Exercise:
From the entries below, copy out all lines holding "Mosógép".
[[ Material provided open ]]
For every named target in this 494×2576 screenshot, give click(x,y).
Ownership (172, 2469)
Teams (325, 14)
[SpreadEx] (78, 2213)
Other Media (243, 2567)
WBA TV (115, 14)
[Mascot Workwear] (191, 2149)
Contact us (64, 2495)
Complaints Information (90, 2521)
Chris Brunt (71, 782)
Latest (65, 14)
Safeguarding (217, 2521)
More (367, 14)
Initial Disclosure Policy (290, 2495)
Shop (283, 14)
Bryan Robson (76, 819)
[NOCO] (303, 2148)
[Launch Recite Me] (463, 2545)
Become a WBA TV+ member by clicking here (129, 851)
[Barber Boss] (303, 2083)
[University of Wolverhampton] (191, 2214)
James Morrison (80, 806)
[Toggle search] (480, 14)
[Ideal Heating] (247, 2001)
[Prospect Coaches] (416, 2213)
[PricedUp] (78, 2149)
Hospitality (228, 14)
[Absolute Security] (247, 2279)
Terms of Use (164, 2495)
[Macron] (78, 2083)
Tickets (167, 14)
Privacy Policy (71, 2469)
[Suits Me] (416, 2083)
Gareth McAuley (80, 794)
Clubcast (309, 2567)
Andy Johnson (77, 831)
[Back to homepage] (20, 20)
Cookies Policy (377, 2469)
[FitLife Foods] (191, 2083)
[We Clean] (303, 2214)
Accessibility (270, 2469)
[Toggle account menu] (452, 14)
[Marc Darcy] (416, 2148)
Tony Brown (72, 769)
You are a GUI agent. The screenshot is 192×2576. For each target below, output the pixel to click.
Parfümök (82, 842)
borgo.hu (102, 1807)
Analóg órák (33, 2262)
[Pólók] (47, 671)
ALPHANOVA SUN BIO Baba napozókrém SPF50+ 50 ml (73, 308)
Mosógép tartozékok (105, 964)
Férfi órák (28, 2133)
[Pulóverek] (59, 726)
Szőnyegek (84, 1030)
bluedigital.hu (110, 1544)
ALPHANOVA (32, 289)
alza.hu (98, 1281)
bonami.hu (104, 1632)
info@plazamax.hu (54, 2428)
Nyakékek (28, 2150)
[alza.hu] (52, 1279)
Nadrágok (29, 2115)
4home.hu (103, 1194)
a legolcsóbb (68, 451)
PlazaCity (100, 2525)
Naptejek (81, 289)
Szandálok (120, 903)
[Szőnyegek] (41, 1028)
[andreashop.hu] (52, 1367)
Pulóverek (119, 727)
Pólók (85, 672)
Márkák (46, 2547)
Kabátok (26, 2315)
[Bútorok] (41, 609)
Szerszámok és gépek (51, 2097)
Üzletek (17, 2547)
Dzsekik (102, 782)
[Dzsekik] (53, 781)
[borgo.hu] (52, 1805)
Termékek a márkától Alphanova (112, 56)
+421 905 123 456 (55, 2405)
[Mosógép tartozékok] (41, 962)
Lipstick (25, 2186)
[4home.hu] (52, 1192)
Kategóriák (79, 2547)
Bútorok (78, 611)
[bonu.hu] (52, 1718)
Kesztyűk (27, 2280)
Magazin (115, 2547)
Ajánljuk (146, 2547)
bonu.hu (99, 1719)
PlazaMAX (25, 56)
[[ Material provided closed ]]
Answer box:
Mosógép tartozékok (105, 964)
[Mosógép tartozékok] (41, 962)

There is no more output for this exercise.